Mon heure préférée est le matin. Il fait encore frais, le ciel est clair, et la clameur du village s'élève vers les cinq heures trente: coqs, chants traditionnels, débuts de conversation, voix d'enfants, odeurs de feux de cuisine. Et tous les soirs, c'est bien l'Afrique, on entend les chants rythmés de tam-tams, parfois toute la nuit durant. Par contre, je n'ai pas vu de très jeunes enfants chanter et danser spontanément comme j'aimais tant au Cameroun. La psychologue me dit que les traumatismes vécus par cette population ont laissé leurs marques et ça, c'en est une silencieuse. On ne voit que peu de traces de la guerre mais sous le sourire éclatant de blancheur des gens d'ici, la tragédie et les pertes demeurent.

Entrée de la base MSF à Shamwana


Ma chambre


Coucher de soleil sur la base

Sunday, August 19, 2007

Blog de brousse

I made it. To Dubie, that is, not quite Shamwana yet. The flight over was amusing - the pilot was from Halifax and very, very serious. A Cessna Caravan plane - a 12 seater I think - chartered by all MSF sections in Katanga, just a little smaller than the Twin Otters that I'd gotten used to in the Great White Québécois North. It can land on a dime and soar for a while, I said to reassure a nervous Lucas. Thoughts came of a colleague of mine who would have loved to fly this thing. We were joking around to hide the nervousness of the take-off, then fell asleep during the flight. I took punctual pictures of the landscape - red earth, green jungle, a few
mountains, clouds, fog, a few tukuls. And we landed before we knew it.

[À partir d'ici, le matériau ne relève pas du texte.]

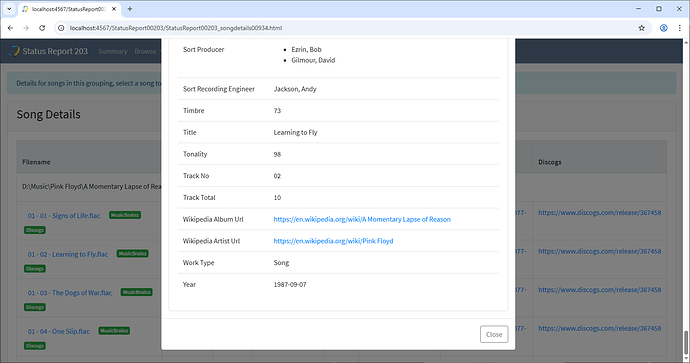Close the song details dialog
Image resolution: width=690 pixels, height=363 pixels.
click(x=494, y=334)
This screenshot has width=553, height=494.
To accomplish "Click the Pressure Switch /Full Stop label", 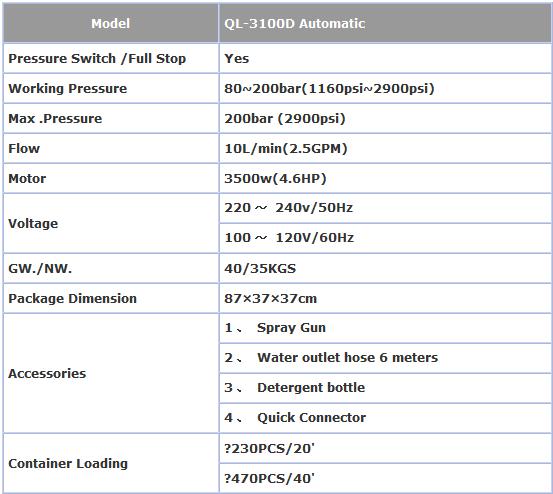I will 97,59.
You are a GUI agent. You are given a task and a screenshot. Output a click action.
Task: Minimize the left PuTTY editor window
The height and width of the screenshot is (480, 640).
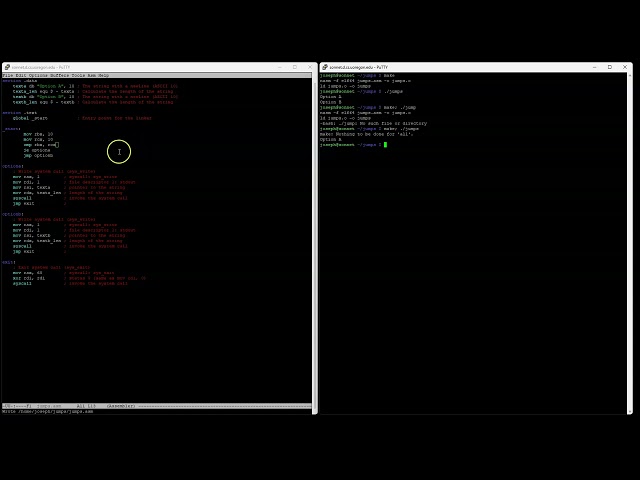pos(280,67)
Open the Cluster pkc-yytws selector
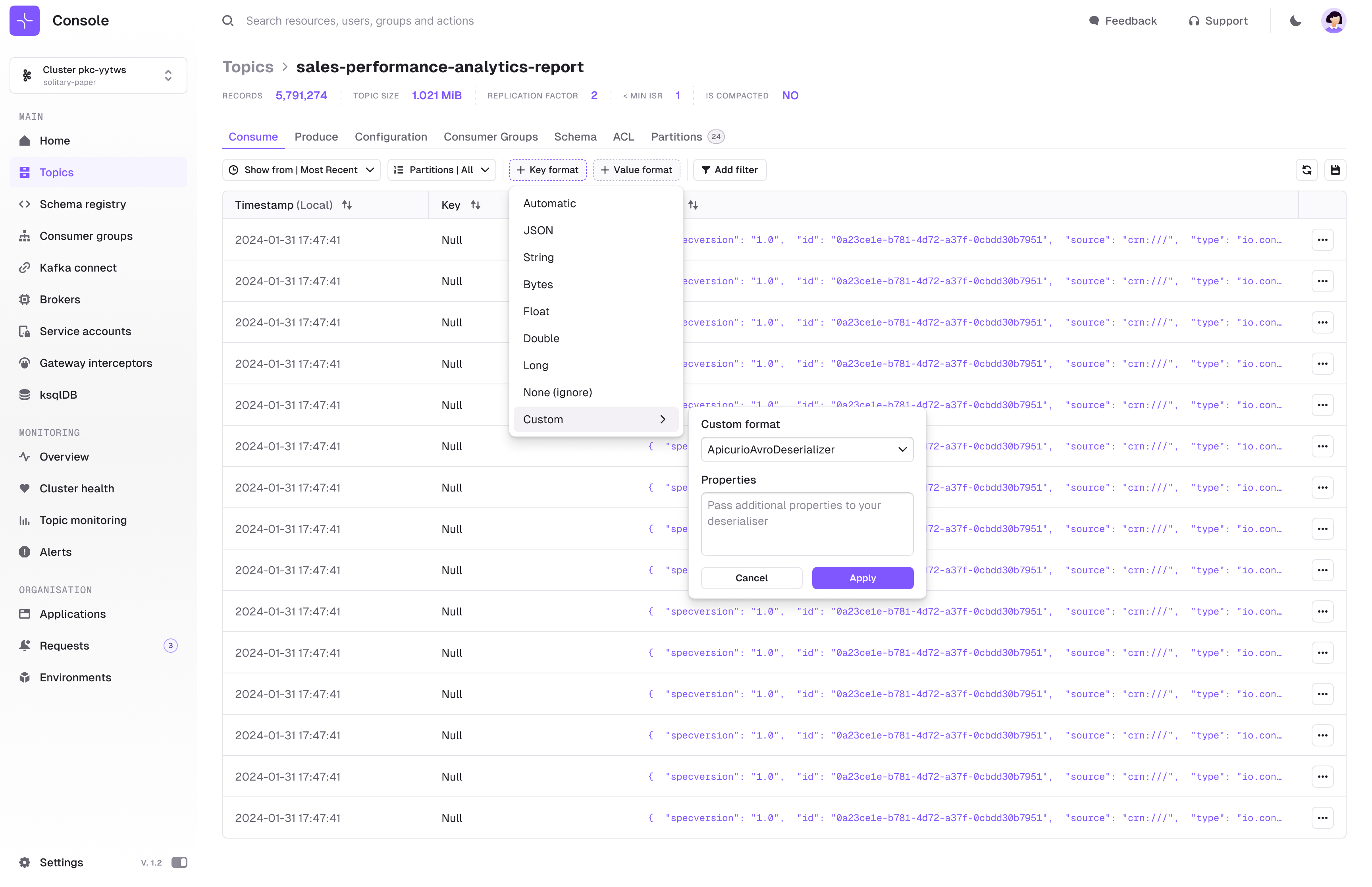 pyautogui.click(x=98, y=75)
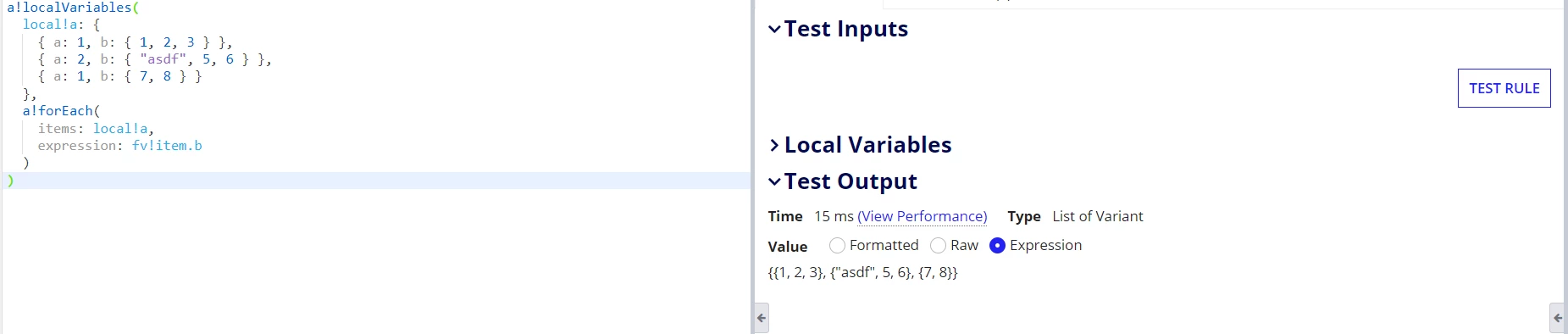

Dubie is a nice little village. One main road of red dust, and the MSF compound - hospital buildings abutting the base which consists of a mix of thatch tukuls (huts) and brick buildings. The Dubie doctor gave us a tour of the place: renutrition ward, dark unventilated shady... tuberculosis area (trouvez l'erreur!), nice neat operating theater, tiled laboratory and airy maternity. We were greeted there by a brand new little girl screaming into the world - nice work by the accoucheuse! Everything was clean and well kept, and all the kids were jumping at us, the new Muzungus, laughing out 'Jambo, Jambo' - 'hello' in Swahili - and fighting to hold our hands. A goat was ironically wandering around and eating the grass around the (thankfully empty) cholera tents. The one toddler in the intensive care unit had huge black eyes deep with the unchildlike sadness that tells of the sickness so much better than any vital signs.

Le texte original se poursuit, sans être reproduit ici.